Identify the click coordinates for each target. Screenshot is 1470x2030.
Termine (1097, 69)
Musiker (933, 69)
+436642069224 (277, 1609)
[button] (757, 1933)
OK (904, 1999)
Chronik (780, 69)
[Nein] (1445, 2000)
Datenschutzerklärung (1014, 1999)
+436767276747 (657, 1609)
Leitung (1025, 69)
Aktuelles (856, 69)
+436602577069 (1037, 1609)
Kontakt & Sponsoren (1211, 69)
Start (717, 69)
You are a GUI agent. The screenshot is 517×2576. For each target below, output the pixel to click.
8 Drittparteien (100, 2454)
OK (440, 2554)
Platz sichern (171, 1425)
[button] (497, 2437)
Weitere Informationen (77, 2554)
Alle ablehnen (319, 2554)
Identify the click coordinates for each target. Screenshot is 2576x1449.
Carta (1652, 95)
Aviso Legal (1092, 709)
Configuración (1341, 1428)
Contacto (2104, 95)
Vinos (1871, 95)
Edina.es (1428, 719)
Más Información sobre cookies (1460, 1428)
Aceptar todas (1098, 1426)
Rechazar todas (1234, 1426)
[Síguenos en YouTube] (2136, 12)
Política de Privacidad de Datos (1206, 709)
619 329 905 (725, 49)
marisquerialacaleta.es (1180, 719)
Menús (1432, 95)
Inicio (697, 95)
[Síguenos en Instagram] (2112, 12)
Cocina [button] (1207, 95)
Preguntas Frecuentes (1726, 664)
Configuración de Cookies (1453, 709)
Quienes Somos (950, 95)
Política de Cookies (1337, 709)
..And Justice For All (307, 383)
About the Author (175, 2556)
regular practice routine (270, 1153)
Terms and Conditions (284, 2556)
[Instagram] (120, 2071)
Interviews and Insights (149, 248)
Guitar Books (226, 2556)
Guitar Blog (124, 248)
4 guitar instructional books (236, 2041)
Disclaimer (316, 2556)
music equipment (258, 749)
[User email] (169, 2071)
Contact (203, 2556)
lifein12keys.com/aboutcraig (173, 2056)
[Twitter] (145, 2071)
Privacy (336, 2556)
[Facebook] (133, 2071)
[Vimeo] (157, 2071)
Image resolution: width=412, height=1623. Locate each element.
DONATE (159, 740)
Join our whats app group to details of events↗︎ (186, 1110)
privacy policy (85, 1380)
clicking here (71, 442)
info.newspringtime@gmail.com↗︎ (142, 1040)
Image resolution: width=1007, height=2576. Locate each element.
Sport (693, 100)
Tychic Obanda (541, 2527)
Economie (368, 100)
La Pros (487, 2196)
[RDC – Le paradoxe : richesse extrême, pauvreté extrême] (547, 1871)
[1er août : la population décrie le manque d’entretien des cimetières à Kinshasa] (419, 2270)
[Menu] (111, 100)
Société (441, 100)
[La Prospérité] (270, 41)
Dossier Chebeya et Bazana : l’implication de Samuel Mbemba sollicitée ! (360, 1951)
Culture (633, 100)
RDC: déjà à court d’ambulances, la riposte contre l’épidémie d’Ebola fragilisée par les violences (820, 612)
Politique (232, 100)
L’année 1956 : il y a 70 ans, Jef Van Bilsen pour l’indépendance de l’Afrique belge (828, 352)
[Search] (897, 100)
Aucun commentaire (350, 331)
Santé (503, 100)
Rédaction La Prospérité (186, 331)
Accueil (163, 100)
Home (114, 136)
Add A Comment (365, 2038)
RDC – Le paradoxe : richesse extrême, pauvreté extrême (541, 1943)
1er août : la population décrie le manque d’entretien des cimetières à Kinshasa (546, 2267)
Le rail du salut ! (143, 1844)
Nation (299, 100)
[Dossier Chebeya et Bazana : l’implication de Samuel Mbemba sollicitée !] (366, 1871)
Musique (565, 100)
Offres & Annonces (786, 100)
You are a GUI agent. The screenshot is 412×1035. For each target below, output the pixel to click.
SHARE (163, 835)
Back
※
Instructions for the task – Word for word, restate only the lines from the one containing "extrême (541, 1943)" through the last line of the entries, with both ends kept.

Output for this exercise –
RDC – Le paradoxe : richesse extrême, pauvreté extrême (541, 1943)
1er août : la population décrie le manque d’entretien des cimetières à Kinshasa (546, 2267)
Le rail du salut ! (143, 1844)
Nation (299, 100)
[Dossier Chebeya et Bazana : l’implication de Samuel Mbemba sollicitée !] (366, 1871)
Musique (565, 100)
Offres & Annonces (786, 100)
You are a GUI agent. The screenshot is 412×1035. For each target below, output the pixel to click.
SHARE (163, 835)
Back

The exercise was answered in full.